▸ Task statement
Nothing but the lines from the one containing "You are a GUI" to the final line of the entries should appear, copied exactly and without pictures.

[Collected data]
====================

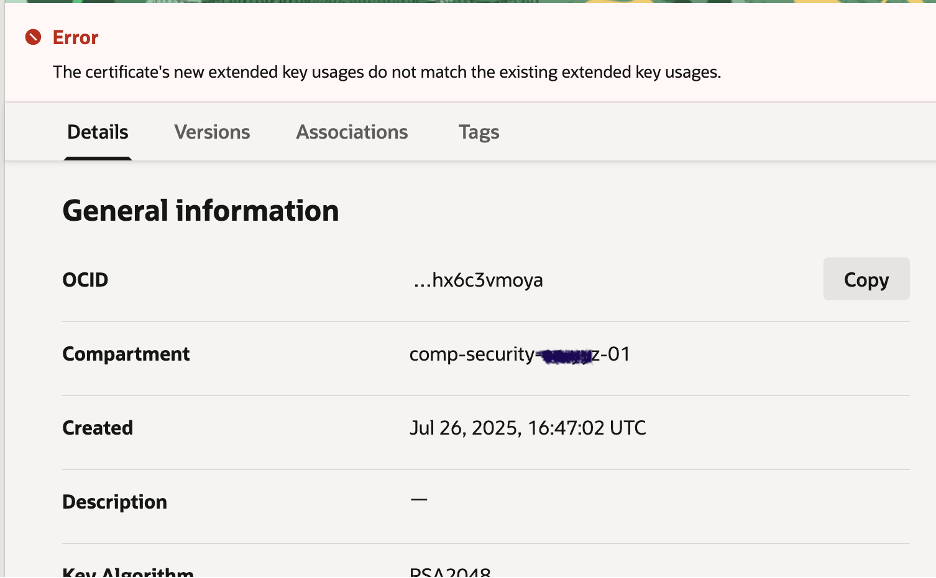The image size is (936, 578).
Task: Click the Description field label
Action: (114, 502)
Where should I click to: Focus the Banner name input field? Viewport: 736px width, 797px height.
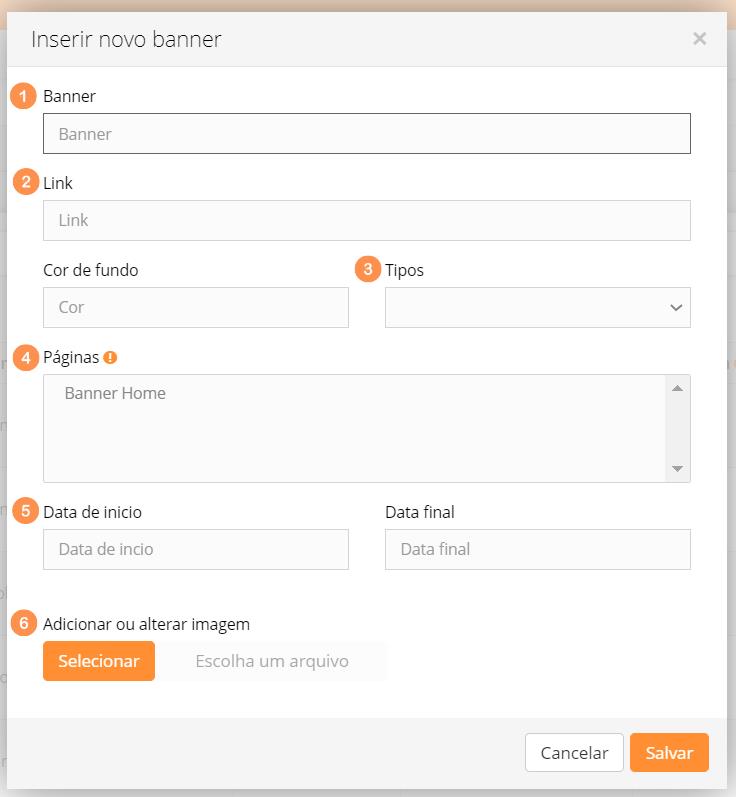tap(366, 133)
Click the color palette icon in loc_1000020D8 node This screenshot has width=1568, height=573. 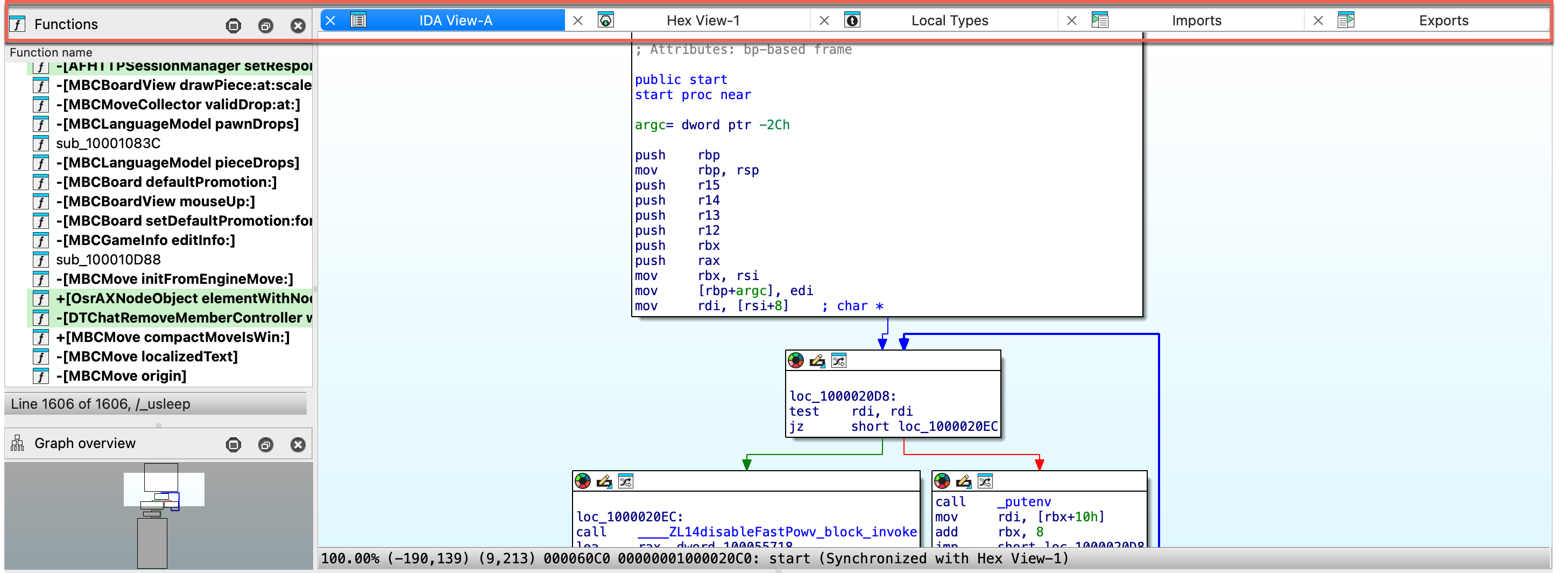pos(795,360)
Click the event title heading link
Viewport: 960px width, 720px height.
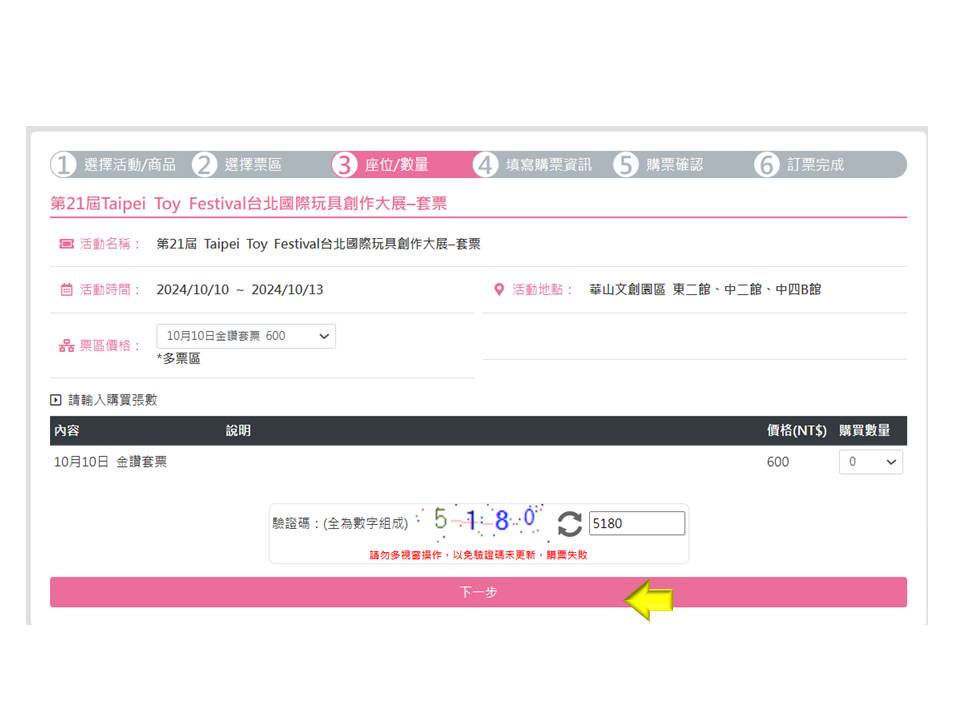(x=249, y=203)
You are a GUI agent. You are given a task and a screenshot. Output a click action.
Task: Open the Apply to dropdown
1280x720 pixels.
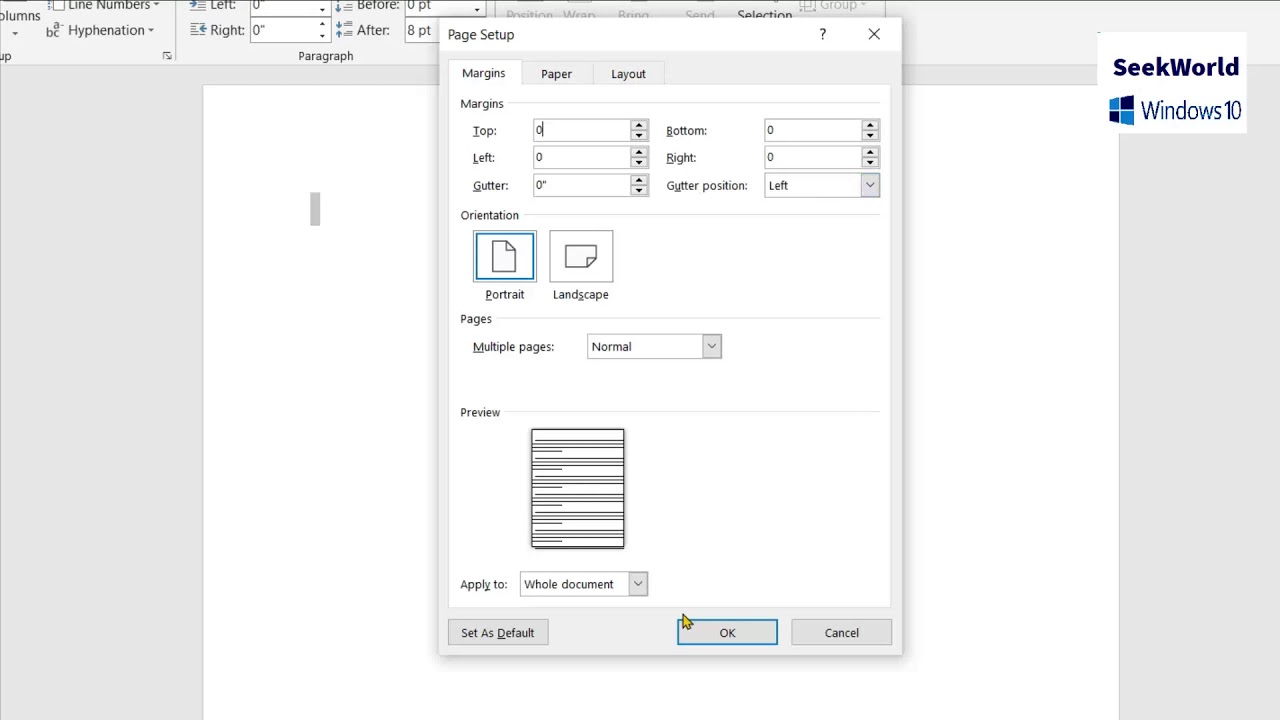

====================

▸ Expected answer
You are a GUI agent. You are given a task and a screenshot. Output a click action.
Task: Open the Apply to dropdown
1280x720 pixels.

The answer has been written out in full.